The value of OT input in children with upper limb deficiency is well recognized.4,5,8 Regular contact with an experienced professional providing practical advice and training enables children and their families to maximize their function regardless of whether a prosthesis is used. Only 22 children (50%) met with our specialist OT within three months of their first appointment, from a total of 91% who had OT input at some point during their management. An improvement in this could be achieved by better communication between disciplines when scheduling a first appointment.
Parents of children with limb deficiency may have questions about why this has happened to their family, whether they are in some way to blame, and if there is a risk of a similar issue with further children.3,4,6,8 The chance to meet with a clinical geneticist and discuss these issues may address a number of their concerns and assist them to address the situation positively, which in turn will benefit their child.
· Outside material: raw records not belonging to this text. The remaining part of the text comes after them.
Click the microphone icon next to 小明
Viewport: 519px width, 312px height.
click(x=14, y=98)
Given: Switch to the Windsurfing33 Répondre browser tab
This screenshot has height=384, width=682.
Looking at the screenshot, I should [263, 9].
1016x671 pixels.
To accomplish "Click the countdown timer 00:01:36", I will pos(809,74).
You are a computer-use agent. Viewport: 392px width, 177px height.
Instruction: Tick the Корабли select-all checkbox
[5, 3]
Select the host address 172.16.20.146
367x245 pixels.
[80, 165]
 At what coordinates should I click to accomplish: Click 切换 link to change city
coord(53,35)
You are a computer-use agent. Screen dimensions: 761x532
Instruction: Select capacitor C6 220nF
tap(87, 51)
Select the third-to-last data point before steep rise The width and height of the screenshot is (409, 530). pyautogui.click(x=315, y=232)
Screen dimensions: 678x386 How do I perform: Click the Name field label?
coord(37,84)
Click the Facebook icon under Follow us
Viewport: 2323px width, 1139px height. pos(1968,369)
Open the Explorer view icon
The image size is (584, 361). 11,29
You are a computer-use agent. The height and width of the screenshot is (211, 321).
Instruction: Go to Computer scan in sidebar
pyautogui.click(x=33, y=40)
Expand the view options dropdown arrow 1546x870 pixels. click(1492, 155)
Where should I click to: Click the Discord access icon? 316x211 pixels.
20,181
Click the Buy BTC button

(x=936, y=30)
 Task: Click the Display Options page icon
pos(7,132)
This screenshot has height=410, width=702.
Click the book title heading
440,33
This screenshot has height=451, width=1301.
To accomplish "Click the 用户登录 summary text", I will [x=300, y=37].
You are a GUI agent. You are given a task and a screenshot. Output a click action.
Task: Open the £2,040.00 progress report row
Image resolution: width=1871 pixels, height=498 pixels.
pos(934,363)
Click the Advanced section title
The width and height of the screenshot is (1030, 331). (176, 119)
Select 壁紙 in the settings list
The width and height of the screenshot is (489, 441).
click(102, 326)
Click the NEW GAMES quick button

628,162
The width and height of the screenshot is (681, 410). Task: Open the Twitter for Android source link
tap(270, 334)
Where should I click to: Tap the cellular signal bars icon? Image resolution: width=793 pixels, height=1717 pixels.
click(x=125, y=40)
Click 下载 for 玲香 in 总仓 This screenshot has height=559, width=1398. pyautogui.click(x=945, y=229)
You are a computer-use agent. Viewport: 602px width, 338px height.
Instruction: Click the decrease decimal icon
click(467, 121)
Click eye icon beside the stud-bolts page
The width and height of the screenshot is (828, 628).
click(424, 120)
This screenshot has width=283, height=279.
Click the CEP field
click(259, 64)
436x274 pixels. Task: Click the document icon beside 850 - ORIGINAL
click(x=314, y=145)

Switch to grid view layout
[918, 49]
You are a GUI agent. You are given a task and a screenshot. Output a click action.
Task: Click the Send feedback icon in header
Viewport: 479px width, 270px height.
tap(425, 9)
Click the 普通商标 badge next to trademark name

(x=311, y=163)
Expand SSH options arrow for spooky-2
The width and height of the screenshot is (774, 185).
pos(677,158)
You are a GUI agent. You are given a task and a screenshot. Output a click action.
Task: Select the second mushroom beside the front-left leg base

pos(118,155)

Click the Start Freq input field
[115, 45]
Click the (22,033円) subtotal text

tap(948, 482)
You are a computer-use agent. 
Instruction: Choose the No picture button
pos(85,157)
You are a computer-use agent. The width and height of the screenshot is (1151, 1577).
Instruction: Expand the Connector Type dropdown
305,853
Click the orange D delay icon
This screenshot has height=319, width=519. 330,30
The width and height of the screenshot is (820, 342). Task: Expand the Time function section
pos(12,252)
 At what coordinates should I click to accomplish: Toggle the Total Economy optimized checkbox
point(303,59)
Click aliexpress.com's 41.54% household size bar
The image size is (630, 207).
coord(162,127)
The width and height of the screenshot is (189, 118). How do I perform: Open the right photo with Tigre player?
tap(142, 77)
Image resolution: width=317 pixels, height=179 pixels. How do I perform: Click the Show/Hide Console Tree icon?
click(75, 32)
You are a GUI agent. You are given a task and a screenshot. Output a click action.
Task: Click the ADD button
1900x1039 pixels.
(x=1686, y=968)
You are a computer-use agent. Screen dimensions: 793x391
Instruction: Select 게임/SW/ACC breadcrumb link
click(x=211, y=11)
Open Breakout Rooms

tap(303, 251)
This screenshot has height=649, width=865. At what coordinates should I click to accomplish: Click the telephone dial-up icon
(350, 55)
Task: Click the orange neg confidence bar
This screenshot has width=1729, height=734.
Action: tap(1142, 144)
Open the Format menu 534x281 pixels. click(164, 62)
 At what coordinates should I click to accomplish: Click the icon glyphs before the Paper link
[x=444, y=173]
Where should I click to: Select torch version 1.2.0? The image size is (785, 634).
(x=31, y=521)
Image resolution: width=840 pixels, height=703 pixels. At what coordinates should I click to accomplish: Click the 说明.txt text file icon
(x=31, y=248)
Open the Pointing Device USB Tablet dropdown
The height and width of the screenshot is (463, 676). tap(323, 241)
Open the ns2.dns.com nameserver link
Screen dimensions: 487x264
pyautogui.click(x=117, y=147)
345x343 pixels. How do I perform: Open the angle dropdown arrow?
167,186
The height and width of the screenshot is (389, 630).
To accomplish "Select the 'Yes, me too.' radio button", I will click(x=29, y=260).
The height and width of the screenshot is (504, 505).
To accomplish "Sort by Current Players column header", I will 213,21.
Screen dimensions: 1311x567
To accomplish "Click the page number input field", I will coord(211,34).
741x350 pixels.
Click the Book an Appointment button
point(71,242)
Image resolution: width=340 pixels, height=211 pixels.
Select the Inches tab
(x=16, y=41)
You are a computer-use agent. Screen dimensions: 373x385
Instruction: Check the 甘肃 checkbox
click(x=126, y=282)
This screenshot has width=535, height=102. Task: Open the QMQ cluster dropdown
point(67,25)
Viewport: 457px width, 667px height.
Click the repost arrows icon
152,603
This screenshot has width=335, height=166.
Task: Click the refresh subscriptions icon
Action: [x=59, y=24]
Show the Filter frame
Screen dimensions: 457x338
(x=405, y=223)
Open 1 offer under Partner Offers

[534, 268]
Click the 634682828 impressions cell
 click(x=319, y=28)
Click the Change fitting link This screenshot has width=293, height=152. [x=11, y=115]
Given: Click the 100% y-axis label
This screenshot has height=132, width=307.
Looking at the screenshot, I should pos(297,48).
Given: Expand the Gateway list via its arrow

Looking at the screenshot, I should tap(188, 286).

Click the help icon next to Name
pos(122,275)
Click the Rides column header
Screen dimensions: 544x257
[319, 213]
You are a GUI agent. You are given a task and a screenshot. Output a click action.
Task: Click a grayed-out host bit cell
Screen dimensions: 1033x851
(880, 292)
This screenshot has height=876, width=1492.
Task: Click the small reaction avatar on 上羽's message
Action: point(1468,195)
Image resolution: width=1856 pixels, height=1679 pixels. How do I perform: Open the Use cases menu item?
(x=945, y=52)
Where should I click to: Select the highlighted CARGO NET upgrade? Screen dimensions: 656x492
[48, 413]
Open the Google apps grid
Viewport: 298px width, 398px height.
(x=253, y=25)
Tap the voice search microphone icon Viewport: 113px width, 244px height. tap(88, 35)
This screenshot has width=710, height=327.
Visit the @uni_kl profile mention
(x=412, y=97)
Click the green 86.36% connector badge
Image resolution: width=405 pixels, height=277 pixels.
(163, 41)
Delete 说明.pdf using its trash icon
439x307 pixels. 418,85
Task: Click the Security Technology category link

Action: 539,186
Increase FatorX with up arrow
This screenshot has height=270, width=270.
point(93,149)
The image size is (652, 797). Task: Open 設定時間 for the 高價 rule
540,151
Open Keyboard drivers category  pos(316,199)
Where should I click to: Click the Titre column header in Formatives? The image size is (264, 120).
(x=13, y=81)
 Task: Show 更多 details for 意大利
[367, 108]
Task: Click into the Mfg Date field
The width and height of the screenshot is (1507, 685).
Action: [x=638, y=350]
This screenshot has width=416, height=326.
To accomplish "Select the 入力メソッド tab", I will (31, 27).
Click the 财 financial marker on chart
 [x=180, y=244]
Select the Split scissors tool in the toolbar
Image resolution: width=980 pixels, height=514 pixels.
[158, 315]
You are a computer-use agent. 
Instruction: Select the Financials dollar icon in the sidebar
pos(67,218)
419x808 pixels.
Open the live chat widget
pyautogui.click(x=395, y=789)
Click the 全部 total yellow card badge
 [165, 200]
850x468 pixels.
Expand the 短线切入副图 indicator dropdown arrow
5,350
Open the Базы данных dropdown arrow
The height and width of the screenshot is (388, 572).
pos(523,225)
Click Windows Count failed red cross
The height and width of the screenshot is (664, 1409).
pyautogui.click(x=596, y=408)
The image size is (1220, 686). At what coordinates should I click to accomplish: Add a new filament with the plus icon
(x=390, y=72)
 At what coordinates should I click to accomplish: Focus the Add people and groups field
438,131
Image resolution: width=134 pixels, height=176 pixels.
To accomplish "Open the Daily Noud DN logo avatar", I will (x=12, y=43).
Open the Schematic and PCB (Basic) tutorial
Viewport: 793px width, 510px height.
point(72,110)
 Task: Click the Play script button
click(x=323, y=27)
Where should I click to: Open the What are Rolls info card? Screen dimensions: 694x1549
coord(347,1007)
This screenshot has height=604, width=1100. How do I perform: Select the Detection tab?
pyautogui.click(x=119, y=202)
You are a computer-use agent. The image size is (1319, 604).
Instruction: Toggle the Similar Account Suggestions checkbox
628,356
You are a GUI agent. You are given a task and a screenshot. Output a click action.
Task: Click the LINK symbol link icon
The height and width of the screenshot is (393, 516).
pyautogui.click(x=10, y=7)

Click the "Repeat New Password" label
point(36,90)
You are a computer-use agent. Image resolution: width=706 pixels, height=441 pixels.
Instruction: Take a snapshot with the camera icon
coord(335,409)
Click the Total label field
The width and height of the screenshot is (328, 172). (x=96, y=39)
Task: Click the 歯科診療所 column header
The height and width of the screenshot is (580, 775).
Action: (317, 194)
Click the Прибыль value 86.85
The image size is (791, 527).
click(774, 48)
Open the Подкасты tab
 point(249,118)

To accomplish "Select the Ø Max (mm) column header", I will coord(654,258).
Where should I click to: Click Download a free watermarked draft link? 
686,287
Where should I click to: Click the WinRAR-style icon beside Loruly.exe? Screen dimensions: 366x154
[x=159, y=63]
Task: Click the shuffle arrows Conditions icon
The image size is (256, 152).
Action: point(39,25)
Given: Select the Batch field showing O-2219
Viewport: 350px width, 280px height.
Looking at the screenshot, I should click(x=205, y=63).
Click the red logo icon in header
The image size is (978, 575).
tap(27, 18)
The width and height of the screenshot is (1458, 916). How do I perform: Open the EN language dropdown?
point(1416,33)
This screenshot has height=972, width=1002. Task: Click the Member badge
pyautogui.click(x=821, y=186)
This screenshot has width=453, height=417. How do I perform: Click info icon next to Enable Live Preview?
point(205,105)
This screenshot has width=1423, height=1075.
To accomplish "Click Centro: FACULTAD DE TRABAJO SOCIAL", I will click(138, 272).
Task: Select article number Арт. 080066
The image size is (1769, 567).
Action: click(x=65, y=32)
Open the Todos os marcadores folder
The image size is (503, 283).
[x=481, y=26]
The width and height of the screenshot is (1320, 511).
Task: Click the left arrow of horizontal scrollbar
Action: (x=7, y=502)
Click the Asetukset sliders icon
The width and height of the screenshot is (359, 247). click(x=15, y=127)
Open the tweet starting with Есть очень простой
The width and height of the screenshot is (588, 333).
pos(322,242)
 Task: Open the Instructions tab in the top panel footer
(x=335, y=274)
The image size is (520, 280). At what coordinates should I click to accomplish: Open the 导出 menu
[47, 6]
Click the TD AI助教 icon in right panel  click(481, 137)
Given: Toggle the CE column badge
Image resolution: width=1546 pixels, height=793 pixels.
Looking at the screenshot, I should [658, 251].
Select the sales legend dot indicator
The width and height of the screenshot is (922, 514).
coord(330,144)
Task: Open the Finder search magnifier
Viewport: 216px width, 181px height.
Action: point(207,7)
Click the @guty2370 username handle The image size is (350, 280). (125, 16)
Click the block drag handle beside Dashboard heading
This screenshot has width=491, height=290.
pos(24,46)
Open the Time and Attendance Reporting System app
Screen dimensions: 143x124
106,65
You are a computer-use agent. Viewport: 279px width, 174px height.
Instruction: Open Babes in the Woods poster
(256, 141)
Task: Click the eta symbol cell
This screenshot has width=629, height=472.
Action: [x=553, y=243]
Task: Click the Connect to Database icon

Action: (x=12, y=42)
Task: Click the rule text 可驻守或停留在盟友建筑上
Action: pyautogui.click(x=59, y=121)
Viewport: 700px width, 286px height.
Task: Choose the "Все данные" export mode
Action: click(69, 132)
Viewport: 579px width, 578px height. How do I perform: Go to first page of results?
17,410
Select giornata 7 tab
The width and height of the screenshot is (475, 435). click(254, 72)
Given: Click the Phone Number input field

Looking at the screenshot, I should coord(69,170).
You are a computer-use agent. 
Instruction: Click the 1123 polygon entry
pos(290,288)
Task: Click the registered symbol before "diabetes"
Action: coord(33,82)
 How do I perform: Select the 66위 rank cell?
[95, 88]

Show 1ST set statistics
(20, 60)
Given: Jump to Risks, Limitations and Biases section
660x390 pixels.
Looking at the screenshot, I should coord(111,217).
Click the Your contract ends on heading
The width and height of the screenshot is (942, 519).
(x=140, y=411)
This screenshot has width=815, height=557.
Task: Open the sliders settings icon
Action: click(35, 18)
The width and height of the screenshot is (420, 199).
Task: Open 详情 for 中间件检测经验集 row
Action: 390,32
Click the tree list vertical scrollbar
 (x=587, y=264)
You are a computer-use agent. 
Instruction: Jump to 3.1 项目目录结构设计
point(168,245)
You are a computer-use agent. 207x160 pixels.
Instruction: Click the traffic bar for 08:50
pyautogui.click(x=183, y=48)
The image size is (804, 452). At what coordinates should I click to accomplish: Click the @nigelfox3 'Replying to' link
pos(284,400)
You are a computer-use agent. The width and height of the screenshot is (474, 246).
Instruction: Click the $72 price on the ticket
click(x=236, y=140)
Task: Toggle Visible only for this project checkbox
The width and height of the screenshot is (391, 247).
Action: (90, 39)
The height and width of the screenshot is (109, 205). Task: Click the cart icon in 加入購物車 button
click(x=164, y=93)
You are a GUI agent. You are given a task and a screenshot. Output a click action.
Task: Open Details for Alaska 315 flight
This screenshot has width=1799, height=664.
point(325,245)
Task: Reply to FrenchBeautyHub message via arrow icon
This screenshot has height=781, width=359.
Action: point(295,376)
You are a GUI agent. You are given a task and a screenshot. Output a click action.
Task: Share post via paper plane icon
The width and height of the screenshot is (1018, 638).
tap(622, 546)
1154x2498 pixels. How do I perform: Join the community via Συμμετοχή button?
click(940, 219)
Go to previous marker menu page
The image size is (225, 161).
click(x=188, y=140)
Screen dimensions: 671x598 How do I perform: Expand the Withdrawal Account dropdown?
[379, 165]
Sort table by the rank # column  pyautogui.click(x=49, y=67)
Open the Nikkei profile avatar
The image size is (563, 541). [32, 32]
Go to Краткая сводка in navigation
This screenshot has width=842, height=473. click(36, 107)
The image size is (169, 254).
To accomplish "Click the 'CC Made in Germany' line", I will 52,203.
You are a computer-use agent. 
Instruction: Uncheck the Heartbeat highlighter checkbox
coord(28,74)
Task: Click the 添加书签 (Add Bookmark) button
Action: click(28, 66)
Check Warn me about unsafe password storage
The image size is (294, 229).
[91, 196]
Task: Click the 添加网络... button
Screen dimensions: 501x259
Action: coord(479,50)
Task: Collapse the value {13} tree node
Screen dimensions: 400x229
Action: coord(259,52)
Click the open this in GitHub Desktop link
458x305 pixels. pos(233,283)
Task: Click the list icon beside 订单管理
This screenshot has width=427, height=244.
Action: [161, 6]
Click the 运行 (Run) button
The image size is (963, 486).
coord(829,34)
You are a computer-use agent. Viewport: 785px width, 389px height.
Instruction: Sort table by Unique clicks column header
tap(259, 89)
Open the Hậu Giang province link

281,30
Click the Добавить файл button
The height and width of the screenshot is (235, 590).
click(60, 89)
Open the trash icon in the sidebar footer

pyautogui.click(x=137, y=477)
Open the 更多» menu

It is understandable that some parents and families require more support in coming to terms with the situation, and may benefit from meeting with a skilled counsellor or psychologist. The support and reassurance provided by meeting and learning from the experiences of families in a similar position may also assist parents and siblings to come to terms with a limb deficiency.4,8,17 As the child themselves grow, the peer support provided through organisations such as REACH may prove invaluable. Unfortunately our study found disappointing figures for involvement of a geneticist (39%), clinical psychologist (16%) and discussion of voluntary organisations (36%).
There were a number of limitations to the study. Only charts held in our facility were reviewed. As there may be duplication with other specialties, particularly where a child has been seen by another team initially, it is possible that genetic counselling, support organisations and psychological support were discussed elsewhere and not recorded in our notes. It is also possible that non-uptake of offered services was not documented in every case.
Conclusion
The findings suggest variable compliance with BSRM guidelines on management of congenital upper limb deficiency in Northern Ireland. The poor rate of early appointments is in part due to a low rate of early referral. By highlighting the role of a prosthetic and rehabilitation centre to local paediatricians, as well as the current guidelines on management of children with limb deficiencies, we hope to ensure prompt referral on diagnosis of a limb deficient child to an experienced multidisciplinary rehabilitation team.
Footnotes
Acknowledgements
Ethical approval for this retrospective chart review was not sought. The work was carried out in accordance with local audit guidance, and the findings have been formally presented at the trust audit meeting.
Funding
This research received no specific grant from any funding agency in the public, commercial or not-for-profit sectors.
Conflict of interest
The authors report no conflicts of interest.